• EXERCISE GOAL
Write out the following entries verbatim, covering only the stretch from the line containing "Switch to the" through the line containing "Action: coord(31,30)".

• MATERIAL SUPPLIED
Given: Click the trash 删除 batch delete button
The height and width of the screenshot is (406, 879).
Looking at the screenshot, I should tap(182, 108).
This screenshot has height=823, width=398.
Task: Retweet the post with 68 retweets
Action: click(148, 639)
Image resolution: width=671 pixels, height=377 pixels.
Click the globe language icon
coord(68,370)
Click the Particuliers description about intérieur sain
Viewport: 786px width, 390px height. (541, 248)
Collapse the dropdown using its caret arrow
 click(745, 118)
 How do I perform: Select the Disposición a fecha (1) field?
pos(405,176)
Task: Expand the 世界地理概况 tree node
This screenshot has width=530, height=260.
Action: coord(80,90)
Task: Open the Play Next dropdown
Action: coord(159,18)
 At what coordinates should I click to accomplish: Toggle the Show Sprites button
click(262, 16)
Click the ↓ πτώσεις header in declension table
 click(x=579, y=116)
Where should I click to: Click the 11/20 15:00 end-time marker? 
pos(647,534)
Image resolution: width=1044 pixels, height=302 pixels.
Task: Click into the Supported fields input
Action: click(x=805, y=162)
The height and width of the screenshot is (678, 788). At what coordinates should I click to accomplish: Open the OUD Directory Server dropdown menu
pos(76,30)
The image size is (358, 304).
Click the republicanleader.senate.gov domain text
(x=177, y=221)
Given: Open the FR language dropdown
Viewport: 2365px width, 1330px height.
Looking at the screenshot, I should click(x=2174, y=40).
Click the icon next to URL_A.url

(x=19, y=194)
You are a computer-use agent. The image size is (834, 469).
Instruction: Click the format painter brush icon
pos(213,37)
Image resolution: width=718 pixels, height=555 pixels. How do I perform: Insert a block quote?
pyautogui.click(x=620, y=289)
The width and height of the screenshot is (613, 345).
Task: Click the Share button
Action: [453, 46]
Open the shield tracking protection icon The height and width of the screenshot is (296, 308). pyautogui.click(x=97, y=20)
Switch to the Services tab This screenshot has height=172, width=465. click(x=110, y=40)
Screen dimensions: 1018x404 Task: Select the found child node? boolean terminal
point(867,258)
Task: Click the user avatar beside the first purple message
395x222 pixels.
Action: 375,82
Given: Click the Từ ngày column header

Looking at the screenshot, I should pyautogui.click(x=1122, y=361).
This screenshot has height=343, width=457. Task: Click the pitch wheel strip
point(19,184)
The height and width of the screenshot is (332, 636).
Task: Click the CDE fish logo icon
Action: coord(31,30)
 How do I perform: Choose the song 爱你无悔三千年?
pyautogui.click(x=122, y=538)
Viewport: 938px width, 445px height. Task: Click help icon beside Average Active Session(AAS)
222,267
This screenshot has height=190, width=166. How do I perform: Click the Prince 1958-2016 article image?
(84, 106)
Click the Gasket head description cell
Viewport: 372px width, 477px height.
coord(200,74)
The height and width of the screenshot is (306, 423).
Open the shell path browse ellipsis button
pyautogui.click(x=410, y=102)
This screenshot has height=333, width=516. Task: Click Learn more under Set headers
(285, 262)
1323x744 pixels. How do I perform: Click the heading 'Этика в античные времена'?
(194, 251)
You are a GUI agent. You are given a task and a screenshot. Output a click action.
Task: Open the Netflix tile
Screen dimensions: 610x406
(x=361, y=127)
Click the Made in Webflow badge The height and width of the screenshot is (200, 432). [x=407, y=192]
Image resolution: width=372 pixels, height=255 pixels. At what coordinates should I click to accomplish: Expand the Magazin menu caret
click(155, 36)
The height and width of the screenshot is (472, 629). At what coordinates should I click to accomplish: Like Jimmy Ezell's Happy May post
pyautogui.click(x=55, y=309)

• RESULT OF THIS TASK
Switch to the Services tab This screenshot has height=172, width=465. click(x=110, y=40)
Screen dimensions: 1018x404 Task: Select the found child node? boolean terminal
point(867,258)
Task: Click the user avatar beside the first purple message
395x222 pixels.
Action: 375,82
Given: Click the Từ ngày column header

Looking at the screenshot, I should pyautogui.click(x=1122, y=361).
This screenshot has height=343, width=457. Task: Click the pitch wheel strip
point(19,184)
The height and width of the screenshot is (332, 636).
Task: Click the CDE fish logo icon
Action: coord(31,30)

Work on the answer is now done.